- **Exercise brief**
Copy out all of the data below exactly, so that no word differs from the original.

- **Data for review**
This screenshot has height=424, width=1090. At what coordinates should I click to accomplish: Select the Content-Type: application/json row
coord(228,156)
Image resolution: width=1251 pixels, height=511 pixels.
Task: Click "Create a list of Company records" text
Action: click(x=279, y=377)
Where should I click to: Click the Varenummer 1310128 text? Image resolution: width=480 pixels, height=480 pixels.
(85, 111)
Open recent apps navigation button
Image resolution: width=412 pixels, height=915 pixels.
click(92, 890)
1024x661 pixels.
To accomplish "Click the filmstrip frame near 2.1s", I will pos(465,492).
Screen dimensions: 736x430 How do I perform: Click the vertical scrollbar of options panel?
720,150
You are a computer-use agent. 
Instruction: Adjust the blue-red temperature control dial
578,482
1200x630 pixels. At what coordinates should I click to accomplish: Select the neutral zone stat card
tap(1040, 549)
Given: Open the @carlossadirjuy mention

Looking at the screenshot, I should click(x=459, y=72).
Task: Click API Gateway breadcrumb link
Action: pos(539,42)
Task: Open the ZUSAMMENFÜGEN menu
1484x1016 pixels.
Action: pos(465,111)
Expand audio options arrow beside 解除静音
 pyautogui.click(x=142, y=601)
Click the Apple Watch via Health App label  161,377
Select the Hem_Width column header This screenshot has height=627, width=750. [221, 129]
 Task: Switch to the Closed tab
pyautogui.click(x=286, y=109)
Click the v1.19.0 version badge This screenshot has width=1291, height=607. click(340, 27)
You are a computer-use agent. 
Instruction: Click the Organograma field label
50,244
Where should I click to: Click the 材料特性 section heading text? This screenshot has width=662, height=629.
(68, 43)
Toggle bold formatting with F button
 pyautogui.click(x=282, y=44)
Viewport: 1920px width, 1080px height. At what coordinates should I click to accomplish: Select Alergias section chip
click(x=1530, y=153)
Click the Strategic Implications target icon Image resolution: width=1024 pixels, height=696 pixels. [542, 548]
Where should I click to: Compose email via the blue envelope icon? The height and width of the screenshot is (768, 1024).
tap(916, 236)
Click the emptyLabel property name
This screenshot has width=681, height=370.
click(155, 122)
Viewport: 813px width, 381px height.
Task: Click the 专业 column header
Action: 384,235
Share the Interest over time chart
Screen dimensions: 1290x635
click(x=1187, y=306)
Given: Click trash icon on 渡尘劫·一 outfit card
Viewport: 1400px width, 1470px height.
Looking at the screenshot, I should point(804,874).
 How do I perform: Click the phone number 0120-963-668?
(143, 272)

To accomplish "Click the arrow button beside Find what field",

- **Result**
This screenshot has height=424, width=1090. At what coordinates should I click to accomplish: Select the Content-Type: application/json row
coord(228,156)
Image resolution: width=1251 pixels, height=511 pixels.
Task: Click "Create a list of Company records" text
Action: click(x=279, y=377)
Where should I click to: Click the Varenummer 1310128 text? Image resolution: width=480 pixels, height=480 pixels.
(85, 111)
Open recent apps navigation button
Image resolution: width=412 pixels, height=915 pixels.
click(92, 890)
1024x661 pixels.
To accomplish "Click the filmstrip frame near 2.1s", I will pos(465,492).
Screen dimensions: 736x430 How do I perform: Click the vertical scrollbar of options panel?
720,150
You are a computer-use agent. 
Instruction: Adjust the blue-red temperature control dial
578,482
1200x630 pixels. At what coordinates should I click to accomplish: Select the neutral zone stat card
tap(1040, 549)
Given: Open the @carlossadirjuy mention

Looking at the screenshot, I should click(x=459, y=72).
Task: Click API Gateway breadcrumb link
Action: pos(539,42)
Task: Open the ZUSAMMENFÜGEN menu
1484x1016 pixels.
Action: pos(465,111)
Expand audio options arrow beside 解除静音
 pyautogui.click(x=142, y=601)
Click the Apple Watch via Health App label  161,377
Select the Hem_Width column header This screenshot has height=627, width=750. [221, 129]
 Task: Switch to the Closed tab
pyautogui.click(x=286, y=109)
Click the v1.19.0 version badge This screenshot has width=1291, height=607. click(340, 27)
You are a computer-use agent. 
Instruction: Click the Organograma field label
50,244
Where should I click to: Click the 材料特性 section heading text? This screenshot has width=662, height=629.
(68, 43)
Toggle bold formatting with F button
 pyautogui.click(x=282, y=44)
Viewport: 1920px width, 1080px height. At what coordinates should I click to accomplish: Select Alergias section chip
click(x=1530, y=153)
Click the Strategic Implications target icon Image resolution: width=1024 pixels, height=696 pixels. [542, 548]
Where should I click to: Compose email via the blue envelope icon? The height and width of the screenshot is (768, 1024).
tap(916, 236)
Click the emptyLabel property name
This screenshot has width=681, height=370.
click(155, 122)
Viewport: 813px width, 381px height.
Task: Click the 专业 column header
Action: 384,235
Share the Interest over time chart
Screen dimensions: 1290x635
click(x=1187, y=306)
Given: Click trash icon on 渡尘劫·一 outfit card
Viewport: 1400px width, 1470px height.
Looking at the screenshot, I should point(804,874).
 How do I perform: Click the phone number 0120-963-668?
(143, 272)

To accomplish "Click the arrow button beside Find what field",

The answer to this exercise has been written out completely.